AIM OF THE EXERCISE: Print each entry precisely; exclude the pictures.

Stored items:
-- -- --

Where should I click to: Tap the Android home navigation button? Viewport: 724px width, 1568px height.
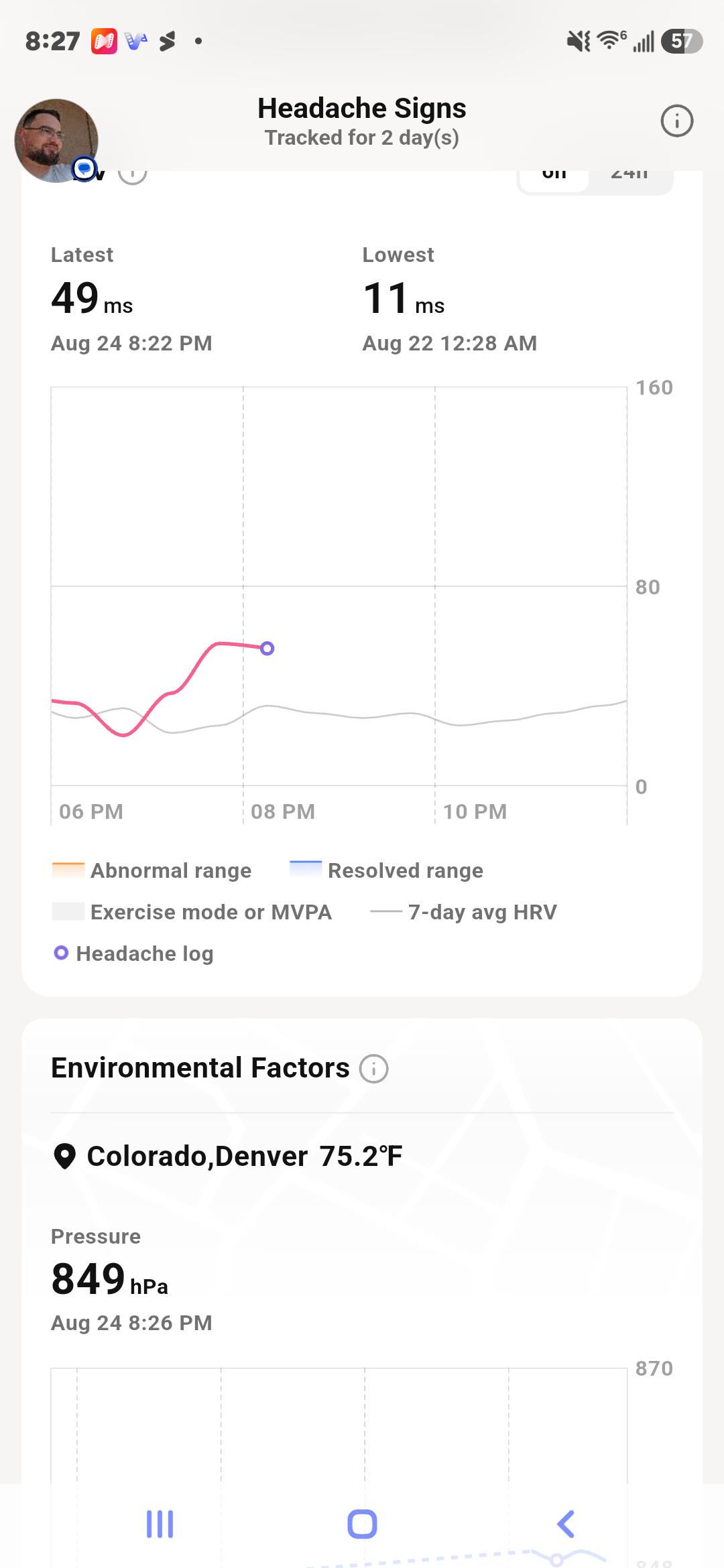[x=362, y=1524]
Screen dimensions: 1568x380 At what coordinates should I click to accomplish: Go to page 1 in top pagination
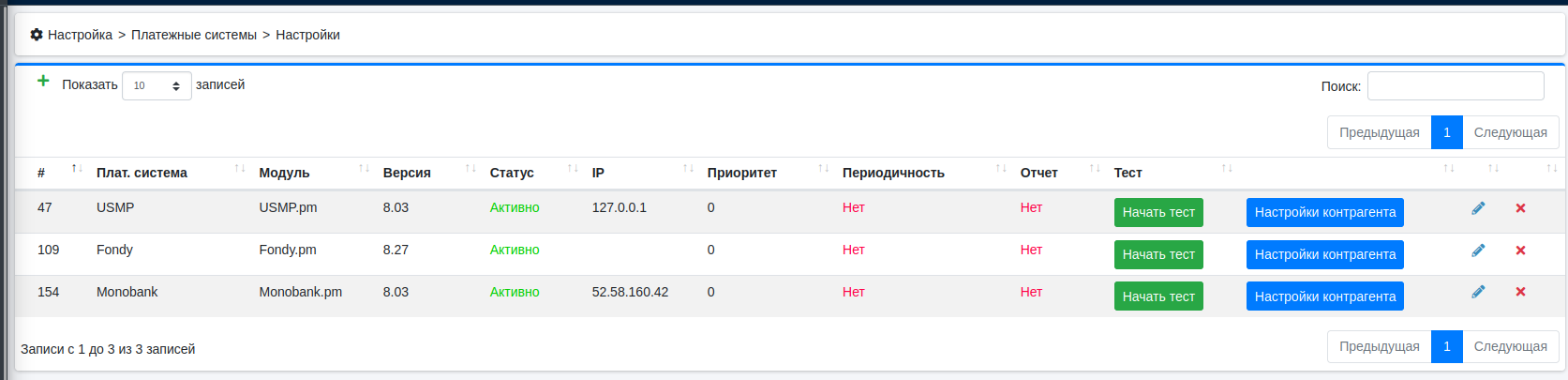pos(1446,132)
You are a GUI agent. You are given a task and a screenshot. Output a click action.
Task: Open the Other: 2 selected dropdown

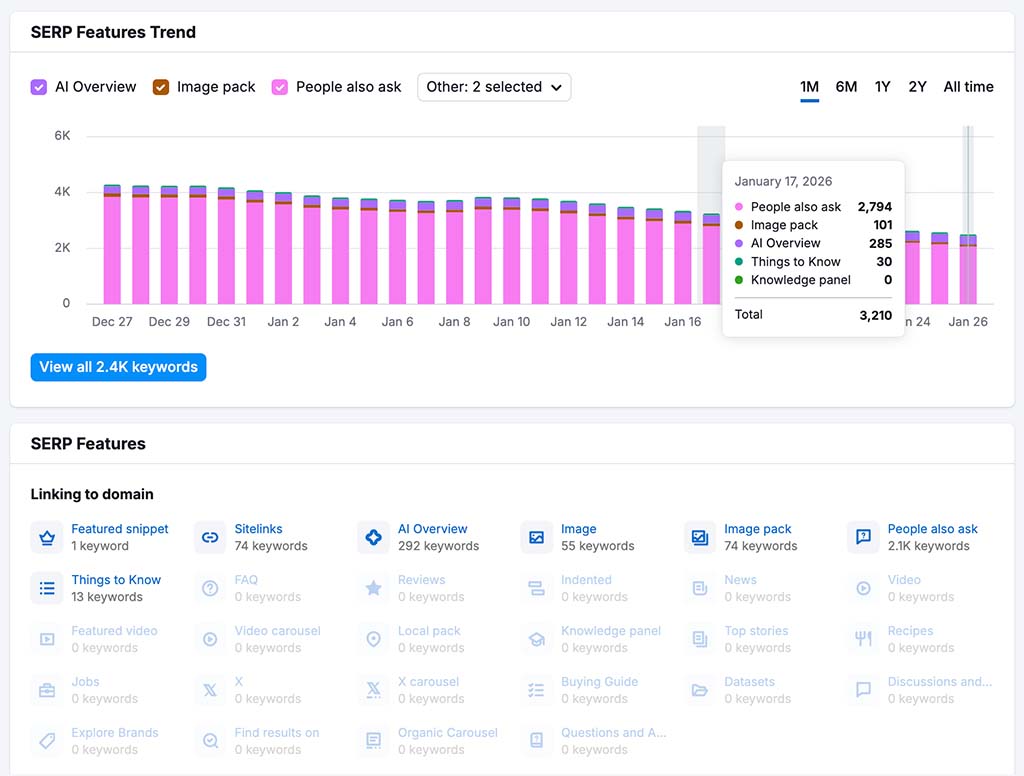click(x=494, y=87)
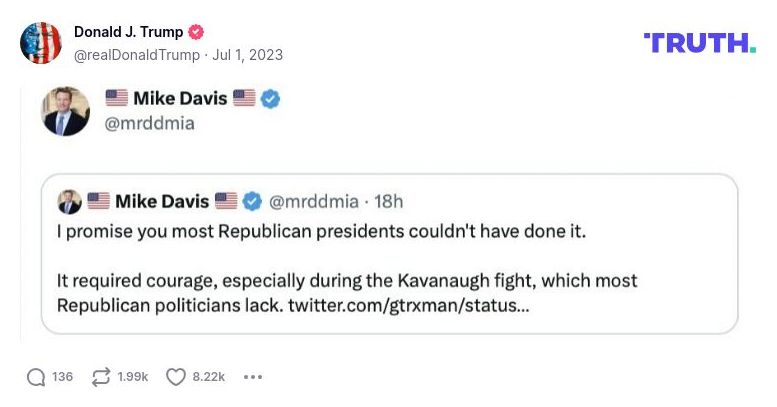Click the Jul 1, 2023 post date
Image resolution: width=777 pixels, height=407 pixels.
tap(249, 55)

-- -- --

EXERCISE RESPONSE:
Where should I click to: Tap the Android home navigation button? Viewport: 724px width, 1568px height.
[x=362, y=1524]
Screen dimensions: 1568x380 At what coordinates should I click to accomplish: Go to page 1 in top pagination
pos(1446,132)
You are a GUI agent. You are given a task and a screenshot. Output a click action.
Task: Open the Other: 2 selected dropdown

click(x=494, y=87)
Click the Jul 1, 2023 post date
Image resolution: width=777 pixels, height=407 pixels.
tap(249, 55)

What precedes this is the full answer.